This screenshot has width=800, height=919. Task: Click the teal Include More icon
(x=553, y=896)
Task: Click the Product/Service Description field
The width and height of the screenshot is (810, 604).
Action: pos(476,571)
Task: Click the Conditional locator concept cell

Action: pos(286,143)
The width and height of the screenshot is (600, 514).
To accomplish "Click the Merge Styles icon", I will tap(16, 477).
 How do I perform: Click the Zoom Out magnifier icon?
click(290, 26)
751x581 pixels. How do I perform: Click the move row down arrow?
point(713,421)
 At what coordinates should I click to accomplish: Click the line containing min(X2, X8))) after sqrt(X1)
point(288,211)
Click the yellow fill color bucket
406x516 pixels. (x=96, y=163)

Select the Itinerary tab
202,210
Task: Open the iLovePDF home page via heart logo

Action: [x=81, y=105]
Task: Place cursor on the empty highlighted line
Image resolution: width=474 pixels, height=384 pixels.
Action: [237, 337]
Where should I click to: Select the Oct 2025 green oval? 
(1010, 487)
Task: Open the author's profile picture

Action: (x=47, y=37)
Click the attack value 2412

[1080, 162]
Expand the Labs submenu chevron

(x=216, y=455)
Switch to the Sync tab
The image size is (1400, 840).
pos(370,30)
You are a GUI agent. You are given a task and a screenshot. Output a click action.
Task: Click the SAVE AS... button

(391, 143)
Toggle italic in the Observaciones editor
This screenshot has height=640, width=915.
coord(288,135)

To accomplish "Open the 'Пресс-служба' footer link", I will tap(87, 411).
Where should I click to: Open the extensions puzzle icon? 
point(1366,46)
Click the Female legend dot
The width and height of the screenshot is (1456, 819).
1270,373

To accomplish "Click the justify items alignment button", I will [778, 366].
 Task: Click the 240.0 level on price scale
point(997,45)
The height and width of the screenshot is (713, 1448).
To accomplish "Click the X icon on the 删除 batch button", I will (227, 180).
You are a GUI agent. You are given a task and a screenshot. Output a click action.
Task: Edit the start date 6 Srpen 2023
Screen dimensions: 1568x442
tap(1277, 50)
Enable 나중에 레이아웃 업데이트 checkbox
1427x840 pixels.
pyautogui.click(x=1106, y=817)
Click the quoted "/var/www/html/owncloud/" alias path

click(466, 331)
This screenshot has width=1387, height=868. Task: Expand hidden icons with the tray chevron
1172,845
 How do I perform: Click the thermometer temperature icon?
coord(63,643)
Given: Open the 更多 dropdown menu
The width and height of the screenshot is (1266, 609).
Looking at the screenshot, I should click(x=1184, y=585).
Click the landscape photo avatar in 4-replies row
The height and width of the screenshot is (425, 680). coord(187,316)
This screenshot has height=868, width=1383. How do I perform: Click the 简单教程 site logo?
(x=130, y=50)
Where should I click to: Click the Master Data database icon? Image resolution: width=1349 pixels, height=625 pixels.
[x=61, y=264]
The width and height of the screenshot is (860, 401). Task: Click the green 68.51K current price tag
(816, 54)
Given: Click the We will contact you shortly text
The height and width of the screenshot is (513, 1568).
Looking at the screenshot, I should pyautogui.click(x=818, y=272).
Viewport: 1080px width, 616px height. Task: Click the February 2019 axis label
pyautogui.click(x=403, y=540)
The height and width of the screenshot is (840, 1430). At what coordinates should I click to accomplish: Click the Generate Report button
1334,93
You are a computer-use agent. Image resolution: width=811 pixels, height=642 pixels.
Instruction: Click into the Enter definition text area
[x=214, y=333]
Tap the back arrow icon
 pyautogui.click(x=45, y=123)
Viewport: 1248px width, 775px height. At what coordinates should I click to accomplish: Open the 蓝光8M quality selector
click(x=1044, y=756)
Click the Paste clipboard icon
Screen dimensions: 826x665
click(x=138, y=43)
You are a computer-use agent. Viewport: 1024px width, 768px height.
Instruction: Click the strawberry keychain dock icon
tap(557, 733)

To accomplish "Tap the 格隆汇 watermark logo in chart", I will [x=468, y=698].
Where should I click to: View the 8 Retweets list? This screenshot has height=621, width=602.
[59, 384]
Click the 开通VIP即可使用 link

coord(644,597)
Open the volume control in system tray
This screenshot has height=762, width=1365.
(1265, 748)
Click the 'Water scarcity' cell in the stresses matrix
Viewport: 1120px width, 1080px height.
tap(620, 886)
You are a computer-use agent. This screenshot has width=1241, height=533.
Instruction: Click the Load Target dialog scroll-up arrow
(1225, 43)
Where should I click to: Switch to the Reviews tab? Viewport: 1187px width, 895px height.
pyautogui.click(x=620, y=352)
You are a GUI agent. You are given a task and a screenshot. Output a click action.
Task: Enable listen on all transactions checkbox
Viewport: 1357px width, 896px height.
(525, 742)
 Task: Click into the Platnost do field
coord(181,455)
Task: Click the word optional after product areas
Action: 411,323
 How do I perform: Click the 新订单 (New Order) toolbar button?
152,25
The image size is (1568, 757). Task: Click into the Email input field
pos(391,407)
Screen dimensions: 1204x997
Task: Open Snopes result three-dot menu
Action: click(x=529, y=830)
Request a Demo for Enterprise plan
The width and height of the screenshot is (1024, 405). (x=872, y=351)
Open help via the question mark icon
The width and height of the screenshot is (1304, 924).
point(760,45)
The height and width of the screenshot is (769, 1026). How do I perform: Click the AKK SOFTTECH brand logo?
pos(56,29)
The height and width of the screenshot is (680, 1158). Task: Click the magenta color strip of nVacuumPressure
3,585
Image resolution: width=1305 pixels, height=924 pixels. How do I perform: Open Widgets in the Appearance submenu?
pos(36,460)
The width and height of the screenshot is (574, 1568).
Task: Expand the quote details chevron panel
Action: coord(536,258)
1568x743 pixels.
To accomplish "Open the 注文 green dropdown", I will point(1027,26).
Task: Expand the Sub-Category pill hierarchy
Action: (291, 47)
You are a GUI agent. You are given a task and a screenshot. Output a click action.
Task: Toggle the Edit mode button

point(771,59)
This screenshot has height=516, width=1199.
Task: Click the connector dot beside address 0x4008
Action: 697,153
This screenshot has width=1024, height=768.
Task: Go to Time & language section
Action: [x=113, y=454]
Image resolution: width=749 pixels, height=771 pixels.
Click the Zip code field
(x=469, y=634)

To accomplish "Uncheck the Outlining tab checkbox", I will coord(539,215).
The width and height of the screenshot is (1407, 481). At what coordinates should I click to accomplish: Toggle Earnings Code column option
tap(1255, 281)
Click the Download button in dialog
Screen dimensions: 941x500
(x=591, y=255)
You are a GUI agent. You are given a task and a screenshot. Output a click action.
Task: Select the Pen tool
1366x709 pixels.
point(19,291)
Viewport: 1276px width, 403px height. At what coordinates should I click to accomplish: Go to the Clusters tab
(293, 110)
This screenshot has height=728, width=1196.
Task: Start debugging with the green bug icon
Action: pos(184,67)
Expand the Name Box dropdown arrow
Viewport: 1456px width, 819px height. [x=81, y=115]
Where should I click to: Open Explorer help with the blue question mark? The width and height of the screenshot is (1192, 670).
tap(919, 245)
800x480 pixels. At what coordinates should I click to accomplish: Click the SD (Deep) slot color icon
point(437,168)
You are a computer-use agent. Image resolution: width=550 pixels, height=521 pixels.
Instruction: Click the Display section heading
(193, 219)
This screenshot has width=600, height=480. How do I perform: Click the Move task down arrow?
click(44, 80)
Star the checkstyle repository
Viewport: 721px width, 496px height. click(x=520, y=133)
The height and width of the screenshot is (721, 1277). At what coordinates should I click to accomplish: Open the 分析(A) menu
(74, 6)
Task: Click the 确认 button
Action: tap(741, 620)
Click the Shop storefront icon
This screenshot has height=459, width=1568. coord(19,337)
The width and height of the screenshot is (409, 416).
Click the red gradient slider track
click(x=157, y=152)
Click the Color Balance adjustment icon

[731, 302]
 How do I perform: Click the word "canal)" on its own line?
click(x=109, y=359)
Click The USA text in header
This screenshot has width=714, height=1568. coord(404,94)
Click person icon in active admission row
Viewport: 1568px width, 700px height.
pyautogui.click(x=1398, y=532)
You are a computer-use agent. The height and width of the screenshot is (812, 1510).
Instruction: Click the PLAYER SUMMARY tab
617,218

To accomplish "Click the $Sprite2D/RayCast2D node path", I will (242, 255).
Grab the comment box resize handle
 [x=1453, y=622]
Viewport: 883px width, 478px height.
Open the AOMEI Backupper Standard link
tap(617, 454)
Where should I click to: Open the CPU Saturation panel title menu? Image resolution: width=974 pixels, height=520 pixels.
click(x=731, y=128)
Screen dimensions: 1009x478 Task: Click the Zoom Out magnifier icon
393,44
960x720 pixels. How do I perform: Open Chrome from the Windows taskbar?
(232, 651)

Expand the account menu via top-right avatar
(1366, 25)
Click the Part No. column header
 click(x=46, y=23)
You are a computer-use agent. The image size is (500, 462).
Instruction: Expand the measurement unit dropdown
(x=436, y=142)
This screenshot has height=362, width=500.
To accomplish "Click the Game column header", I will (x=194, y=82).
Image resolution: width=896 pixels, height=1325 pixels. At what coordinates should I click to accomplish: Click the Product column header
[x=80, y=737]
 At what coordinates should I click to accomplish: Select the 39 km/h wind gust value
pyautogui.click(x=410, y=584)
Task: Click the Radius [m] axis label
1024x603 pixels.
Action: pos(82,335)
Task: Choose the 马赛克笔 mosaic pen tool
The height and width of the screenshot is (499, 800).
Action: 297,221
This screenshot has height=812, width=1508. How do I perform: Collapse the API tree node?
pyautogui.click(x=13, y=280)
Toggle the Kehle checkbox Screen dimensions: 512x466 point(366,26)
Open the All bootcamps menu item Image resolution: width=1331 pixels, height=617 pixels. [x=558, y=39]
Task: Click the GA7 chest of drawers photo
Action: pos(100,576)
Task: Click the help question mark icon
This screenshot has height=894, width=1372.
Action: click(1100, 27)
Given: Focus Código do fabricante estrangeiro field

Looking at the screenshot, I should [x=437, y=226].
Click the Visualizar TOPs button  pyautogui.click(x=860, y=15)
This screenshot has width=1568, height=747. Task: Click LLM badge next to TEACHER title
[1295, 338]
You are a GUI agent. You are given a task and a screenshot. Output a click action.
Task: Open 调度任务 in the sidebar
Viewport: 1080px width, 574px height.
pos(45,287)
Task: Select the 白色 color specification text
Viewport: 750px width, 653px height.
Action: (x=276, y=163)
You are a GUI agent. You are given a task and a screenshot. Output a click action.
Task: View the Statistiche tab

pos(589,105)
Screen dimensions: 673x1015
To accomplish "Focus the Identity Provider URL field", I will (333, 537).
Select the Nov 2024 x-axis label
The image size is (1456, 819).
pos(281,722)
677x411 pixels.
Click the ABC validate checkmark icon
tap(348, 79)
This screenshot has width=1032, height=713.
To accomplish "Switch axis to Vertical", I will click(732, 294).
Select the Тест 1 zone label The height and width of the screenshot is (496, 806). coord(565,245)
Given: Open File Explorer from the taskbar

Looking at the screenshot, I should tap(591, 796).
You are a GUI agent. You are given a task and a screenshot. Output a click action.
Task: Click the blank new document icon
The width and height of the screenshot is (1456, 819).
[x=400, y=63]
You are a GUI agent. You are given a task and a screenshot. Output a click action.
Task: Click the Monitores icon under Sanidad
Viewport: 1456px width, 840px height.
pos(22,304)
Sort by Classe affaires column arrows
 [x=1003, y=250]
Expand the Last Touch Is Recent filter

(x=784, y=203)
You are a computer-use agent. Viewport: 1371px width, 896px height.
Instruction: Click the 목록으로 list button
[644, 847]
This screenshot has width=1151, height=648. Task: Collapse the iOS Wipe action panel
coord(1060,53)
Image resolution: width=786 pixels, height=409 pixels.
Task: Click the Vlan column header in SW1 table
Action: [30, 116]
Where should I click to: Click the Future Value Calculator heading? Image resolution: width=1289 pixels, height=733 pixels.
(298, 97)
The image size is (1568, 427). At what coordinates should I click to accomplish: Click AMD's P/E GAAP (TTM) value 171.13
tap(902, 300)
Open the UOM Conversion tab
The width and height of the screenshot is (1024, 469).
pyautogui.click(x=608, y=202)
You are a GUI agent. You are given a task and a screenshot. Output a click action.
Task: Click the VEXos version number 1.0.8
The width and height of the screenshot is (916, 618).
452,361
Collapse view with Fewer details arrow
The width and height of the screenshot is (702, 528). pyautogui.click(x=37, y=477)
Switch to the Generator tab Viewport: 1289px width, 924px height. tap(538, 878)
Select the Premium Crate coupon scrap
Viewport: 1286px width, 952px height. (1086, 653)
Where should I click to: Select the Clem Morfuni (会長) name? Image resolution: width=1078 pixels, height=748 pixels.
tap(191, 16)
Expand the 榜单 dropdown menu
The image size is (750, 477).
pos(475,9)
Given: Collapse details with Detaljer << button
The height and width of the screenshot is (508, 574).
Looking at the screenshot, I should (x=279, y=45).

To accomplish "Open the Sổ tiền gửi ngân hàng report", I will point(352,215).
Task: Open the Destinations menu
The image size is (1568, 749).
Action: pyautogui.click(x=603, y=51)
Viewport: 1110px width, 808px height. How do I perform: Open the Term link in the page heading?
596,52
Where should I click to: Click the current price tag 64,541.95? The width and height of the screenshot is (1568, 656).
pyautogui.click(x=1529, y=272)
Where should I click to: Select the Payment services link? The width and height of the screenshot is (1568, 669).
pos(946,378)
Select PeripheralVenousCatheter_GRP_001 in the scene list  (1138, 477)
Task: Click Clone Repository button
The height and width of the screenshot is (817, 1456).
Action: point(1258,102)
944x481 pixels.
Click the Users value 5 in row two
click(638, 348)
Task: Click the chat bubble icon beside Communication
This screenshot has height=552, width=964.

> _Work required_: Scale up everything from the start of the material down to the line containing "point(288,211)", that line included, and write it all out again with the requests kept. Multiply every coordinate in the answers by 2.2 and round to whole numbers, halves going up, leaving all other numbers as they are.

> _Task output_:
This screenshot has width=800, height=919. Task: Click the teal Include More icon
(x=1217, y=1971)
Task: Click the Product/Service Description field
The width and height of the screenshot is (810, 604).
Action: pos(1047,1256)
Task: Click the Conditional locator concept cell

Action: pos(629,315)
The width and height of the screenshot is (600, 514).
To accomplish "Click the Merge Styles icon", I will tap(35, 1049).
 How do I perform: Click the Zoom Out magnifier icon?
click(638, 57)
751x581 pixels. How do I perform: Click the move row down arrow?
point(1569,926)
 At what coordinates should I click to accomplish: Click the line containing min(X2, X8))) after sqrt(X1)
point(634,464)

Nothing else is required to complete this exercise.